The Occupy movement has expanded the possibilities for change. They have not played by the rules. They are not afraid to make political enemies in Congress or the Obama Administration because they know those in the halls of power already want to keep a measured distance from the movement. They understand the country does not just need to focus on addressing economic agenda items but also on democratizing the system of government rigged to favor corporations and the 1%. They have not been NGO-ized (as journalist Naomi Klein might say).
A call for the Occupy movement to become part of the 2012 Election, like volunteer for Democrats and the Obama 2012 re-election campaign, undermines the true potential of Occupy.
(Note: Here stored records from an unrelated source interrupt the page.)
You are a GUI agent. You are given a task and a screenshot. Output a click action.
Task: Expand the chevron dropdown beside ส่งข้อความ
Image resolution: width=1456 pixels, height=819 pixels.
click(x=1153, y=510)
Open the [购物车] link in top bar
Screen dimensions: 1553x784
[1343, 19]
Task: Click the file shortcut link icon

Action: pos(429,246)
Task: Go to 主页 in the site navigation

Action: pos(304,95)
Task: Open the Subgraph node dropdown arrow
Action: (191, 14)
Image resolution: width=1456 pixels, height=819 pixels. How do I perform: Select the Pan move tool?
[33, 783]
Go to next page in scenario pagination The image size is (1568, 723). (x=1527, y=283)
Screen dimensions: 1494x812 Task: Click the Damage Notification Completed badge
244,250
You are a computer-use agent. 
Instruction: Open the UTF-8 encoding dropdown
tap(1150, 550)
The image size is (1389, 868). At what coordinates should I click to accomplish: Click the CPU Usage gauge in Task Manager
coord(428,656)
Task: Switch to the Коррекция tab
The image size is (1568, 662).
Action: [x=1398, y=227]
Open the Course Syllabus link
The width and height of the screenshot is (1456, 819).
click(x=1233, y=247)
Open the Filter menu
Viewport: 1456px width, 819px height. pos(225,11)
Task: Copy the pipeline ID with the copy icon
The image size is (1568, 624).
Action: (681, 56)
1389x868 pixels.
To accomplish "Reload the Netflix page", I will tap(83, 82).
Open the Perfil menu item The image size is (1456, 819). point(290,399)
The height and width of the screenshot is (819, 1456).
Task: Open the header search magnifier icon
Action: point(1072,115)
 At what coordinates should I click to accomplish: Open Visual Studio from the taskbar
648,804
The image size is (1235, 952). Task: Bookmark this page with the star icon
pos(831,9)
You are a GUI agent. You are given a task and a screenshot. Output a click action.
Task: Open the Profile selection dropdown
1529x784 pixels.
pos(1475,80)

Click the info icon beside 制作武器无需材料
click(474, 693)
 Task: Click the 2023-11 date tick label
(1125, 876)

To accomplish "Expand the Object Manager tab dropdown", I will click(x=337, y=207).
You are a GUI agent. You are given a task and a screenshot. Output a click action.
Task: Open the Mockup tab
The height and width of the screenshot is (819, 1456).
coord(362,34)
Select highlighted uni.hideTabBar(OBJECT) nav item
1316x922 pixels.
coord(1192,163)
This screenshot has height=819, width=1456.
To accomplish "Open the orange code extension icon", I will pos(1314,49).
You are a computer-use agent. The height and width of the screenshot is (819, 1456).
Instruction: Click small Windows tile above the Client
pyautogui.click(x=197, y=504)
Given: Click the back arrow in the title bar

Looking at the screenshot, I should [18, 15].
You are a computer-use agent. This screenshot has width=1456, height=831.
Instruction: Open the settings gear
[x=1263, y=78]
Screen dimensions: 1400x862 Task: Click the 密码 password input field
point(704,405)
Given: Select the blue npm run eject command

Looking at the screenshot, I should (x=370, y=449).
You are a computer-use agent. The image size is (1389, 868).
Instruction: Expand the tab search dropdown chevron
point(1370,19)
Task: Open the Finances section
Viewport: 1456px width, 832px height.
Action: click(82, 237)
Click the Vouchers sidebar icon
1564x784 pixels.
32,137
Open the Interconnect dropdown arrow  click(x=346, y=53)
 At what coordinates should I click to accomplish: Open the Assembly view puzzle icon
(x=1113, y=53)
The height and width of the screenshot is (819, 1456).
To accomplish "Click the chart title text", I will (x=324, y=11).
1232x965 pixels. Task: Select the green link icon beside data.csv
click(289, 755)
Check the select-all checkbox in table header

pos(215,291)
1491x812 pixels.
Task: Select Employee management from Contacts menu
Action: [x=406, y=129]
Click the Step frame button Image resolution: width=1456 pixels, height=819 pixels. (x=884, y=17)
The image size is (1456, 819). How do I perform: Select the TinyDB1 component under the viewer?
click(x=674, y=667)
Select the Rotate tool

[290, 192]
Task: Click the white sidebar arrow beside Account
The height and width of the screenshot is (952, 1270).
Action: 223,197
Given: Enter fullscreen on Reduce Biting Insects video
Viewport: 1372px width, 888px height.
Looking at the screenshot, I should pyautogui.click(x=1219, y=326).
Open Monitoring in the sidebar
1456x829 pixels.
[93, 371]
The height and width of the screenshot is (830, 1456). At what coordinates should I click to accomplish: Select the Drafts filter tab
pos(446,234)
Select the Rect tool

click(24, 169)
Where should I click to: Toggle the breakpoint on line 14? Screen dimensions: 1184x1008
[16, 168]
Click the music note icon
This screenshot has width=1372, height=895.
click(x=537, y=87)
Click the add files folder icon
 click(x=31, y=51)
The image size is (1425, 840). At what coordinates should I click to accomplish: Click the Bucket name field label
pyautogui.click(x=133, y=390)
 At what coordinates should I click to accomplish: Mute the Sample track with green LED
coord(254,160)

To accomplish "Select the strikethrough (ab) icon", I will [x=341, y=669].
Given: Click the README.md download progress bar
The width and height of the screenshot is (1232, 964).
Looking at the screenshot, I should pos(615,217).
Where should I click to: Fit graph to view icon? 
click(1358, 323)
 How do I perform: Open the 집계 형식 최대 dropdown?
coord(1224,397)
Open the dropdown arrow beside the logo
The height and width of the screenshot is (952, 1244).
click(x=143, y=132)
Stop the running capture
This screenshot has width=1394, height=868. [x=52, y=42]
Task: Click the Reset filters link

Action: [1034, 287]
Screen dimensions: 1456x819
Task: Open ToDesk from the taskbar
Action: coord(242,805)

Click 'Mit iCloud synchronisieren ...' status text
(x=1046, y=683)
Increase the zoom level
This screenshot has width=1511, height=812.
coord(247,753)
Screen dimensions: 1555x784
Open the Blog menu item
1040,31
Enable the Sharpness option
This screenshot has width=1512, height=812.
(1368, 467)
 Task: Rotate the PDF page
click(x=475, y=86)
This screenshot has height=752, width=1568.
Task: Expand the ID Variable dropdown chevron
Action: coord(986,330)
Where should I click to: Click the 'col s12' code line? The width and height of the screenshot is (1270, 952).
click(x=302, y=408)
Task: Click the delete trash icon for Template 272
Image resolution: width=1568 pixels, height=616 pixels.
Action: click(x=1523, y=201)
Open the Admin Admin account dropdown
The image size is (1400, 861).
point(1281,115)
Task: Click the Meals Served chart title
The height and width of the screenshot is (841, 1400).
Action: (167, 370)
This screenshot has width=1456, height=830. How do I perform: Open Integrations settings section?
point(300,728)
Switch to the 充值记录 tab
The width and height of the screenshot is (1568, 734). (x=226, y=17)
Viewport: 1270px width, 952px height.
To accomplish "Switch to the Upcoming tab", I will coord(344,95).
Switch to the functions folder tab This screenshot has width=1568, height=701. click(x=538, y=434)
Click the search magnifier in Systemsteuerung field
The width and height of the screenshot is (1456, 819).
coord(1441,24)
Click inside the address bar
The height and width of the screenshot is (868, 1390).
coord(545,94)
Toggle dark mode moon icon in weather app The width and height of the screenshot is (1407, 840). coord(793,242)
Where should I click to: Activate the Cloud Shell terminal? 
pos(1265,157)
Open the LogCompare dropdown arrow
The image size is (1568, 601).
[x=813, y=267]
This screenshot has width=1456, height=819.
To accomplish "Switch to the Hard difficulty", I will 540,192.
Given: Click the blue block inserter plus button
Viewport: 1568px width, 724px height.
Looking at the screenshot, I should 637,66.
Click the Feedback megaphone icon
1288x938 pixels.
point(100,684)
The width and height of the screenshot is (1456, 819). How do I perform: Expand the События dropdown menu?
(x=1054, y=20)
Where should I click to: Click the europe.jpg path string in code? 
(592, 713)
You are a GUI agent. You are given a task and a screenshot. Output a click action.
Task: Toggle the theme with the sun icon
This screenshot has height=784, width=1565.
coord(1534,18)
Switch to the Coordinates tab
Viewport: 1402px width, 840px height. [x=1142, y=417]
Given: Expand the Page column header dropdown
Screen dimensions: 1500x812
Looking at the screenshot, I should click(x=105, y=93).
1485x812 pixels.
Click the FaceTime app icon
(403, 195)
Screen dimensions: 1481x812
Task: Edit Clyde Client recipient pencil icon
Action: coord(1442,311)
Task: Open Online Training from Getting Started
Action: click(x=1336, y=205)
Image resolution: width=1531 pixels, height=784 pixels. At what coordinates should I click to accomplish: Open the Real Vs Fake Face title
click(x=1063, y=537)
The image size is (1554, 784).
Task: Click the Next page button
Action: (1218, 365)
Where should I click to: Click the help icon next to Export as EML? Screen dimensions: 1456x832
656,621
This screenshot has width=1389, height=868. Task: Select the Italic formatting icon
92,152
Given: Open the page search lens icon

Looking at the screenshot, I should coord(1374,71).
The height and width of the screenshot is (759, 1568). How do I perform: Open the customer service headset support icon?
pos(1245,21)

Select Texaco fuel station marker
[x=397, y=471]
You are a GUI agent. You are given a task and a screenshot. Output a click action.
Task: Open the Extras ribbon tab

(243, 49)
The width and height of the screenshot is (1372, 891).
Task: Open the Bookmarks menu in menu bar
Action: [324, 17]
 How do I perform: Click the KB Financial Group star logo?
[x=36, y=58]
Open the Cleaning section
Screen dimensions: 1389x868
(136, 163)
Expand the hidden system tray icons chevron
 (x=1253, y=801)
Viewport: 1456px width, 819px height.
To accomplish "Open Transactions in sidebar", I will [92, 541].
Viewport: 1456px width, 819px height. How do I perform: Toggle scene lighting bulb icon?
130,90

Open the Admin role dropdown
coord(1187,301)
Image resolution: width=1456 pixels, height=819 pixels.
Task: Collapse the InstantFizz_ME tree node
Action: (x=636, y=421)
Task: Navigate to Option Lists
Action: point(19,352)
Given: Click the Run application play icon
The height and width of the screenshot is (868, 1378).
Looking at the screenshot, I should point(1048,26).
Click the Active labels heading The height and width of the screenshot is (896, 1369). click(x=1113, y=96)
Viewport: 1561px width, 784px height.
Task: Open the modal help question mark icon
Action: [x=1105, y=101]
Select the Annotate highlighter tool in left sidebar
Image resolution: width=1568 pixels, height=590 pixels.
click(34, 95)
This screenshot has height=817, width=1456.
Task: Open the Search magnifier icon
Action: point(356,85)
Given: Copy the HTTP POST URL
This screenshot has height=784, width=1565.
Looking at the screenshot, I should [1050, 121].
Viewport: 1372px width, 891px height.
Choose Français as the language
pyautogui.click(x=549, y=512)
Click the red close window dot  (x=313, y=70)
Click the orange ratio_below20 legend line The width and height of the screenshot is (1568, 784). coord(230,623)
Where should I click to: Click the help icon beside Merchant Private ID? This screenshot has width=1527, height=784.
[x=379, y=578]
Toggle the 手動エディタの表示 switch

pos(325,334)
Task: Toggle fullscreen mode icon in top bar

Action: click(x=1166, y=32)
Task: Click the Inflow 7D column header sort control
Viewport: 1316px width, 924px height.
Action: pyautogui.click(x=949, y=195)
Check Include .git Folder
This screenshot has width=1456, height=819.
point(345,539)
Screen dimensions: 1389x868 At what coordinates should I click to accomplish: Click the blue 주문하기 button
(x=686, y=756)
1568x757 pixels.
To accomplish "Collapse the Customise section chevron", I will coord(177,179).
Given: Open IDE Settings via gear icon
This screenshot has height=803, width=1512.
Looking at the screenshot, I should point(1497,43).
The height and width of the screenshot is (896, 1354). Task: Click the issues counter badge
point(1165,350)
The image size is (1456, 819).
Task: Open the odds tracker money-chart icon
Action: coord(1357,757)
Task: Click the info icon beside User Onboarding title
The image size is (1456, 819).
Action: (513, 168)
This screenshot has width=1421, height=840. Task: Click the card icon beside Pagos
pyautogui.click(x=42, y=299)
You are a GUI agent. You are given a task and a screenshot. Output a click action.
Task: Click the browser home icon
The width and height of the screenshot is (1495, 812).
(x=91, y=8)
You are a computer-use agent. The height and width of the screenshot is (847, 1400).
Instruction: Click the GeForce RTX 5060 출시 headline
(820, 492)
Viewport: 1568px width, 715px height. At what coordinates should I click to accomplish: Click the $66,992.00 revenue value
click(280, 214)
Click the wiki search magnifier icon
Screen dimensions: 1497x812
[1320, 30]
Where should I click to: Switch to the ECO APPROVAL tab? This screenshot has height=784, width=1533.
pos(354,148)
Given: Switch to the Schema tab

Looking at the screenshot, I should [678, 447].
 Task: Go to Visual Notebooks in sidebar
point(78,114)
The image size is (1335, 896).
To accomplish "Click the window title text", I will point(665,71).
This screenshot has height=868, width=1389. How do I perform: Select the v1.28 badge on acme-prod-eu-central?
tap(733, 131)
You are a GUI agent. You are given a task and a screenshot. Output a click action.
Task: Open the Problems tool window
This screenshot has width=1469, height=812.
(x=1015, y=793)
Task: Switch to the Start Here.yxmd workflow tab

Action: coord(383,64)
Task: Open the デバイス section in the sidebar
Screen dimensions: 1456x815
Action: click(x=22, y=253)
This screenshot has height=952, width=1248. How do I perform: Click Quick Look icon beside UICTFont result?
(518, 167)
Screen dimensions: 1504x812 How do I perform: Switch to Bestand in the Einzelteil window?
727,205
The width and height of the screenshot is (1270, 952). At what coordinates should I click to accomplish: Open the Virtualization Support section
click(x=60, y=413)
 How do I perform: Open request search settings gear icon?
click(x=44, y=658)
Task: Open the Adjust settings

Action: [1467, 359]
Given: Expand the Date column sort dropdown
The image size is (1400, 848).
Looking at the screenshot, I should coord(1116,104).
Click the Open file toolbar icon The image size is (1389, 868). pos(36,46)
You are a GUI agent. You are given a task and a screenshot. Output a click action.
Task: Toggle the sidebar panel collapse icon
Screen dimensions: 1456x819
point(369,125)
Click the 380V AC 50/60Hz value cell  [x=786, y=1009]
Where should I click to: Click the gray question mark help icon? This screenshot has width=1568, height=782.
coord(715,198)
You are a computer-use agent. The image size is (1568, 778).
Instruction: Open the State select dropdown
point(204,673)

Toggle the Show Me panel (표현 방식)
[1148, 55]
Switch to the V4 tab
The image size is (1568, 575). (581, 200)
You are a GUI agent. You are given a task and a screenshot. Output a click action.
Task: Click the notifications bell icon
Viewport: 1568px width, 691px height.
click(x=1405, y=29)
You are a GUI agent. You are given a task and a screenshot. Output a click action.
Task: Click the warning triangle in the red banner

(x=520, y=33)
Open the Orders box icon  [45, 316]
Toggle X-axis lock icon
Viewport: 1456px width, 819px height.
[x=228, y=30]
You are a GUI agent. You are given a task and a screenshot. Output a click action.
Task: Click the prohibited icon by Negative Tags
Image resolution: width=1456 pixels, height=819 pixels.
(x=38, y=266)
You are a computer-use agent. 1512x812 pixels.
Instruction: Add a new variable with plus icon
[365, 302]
It ensures that come the 2016 Election the cycle repeats: anti-establishment candidates run in the two “major parties.” They are labeled “unelectable” or “controversial.” Those who consider voting for him or her are chastised for being purists. A “1% Stooge” wins the nomination in the two “major parties.” An attempt to run a third party option happens. Those who insist on supporting a third party candidate to ensure debate on vital and important issues are treated like sanctimonious people who support a pariah.
There might be a future where sharp commentators like Greenwald can attempt to have an intellectual debate about an exceedingly complex presidential candidate like Ron Paul and not have to anticipate being hit with a volley of contempt and scorn from progressives for truly addressing Paul’s meaningful contribution to what would otherwise be a far more vacuous presidential election. But that future will only come when progressives stop letting the narrow confines of US electoral politics control their attitudes and thoughts on candidates and social movements.
FDL’s Jon Walker has a concise post on the Ron Paul dilemma for liberals. It includes diagrams comparing Obama and Romney and Obama and Paul. Walker’s point:
To decide if Obama is better than Paul you must first face the reality that Obama is terrible on some issues and then weigh that against the issues he is good on, or at least better than, Paul. It forces liberals to do the hard work, prioritize what they claim to believe in. In this situation, to defend Obama, you most defend many of his horrific positions as an acceptable sacrifice for a better all-around package.